** Selected extract follows **

During this period, the group lived out of a garage, where they primarily focused on playing soccer and composing music. This period of time influenced the name of their third studio album, Novos Baianos F.C., recorded and released on the Continental label in 1973. The group had a strong hippie image during this time period.

The band released numerous records until their break-up in 1979. In 1974, they recorded the first album without Moreira, who decided to start his own solo career in the mid-1970s. As Moreira had previously been the primary composer and arranger of the band's songs (along with Galvão and Gomes) throughout their previous albums, it was a tremendous loss to the group. The remaining members of the group continued producing music after Moreira's departure, incorporating Gato Félix into the group.

In 1976, Carvalho left the group to begin recording and releasing original music with A Cor do Som. In his place, Novos Baianos substituted Didi, the brother of Pepeu Gomes, as the group's bassist. However, the group disbanded in 1979 due to various band members starting their own solo careers. Despite the band's dissolution, Novos Baianos' members reunited many times to celebrate special events (most notably in 1997 and 2015).

** End of Selected extract **

What is being asked.
Could you give the Novos Baianos passage above again, beginning at the words "In 1976, Carvalho" and stopping after "1997 and 2015).", with "bassist" replaced by "bass player"?

** Input data follows **

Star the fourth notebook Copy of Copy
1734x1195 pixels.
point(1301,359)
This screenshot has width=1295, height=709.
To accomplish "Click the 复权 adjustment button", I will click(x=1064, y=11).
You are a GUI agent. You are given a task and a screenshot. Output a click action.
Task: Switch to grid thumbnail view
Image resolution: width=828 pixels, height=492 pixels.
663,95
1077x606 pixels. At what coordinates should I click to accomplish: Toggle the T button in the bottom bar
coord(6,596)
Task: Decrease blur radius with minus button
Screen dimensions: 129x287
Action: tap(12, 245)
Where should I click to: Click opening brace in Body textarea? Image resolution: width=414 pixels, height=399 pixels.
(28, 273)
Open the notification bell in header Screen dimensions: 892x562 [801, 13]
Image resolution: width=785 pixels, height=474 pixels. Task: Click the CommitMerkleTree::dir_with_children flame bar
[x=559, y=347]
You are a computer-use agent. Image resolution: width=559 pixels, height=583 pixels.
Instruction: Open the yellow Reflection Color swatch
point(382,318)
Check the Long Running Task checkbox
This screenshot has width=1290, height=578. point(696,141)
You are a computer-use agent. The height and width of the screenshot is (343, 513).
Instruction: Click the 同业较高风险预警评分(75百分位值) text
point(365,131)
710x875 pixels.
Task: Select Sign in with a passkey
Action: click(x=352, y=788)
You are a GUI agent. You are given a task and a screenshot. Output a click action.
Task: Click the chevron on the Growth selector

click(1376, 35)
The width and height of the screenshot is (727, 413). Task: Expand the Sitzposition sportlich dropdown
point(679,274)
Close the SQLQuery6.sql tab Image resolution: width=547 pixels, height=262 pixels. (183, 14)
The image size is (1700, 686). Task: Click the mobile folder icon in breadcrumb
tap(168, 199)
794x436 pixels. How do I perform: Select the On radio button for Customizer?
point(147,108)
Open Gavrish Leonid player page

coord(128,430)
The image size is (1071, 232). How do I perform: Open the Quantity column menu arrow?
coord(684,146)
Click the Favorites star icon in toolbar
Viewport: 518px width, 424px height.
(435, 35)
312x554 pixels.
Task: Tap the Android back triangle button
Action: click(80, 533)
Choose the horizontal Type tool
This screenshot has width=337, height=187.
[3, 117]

** End of Input data **

Written answer.
In 1976, Carvalho left the group to begin recording and releasing original music with A Cor do Som. In his place, Novos Baianos substituted Didi, the brother of Pepeu Gomes, as the group's bass player. However, the group disbanded in 1979 due to various band members starting their own solo careers. Despite the band's dissolution, Novos Baianos' members reunited many times to celebrate special events (most notably in 1997 and 2015).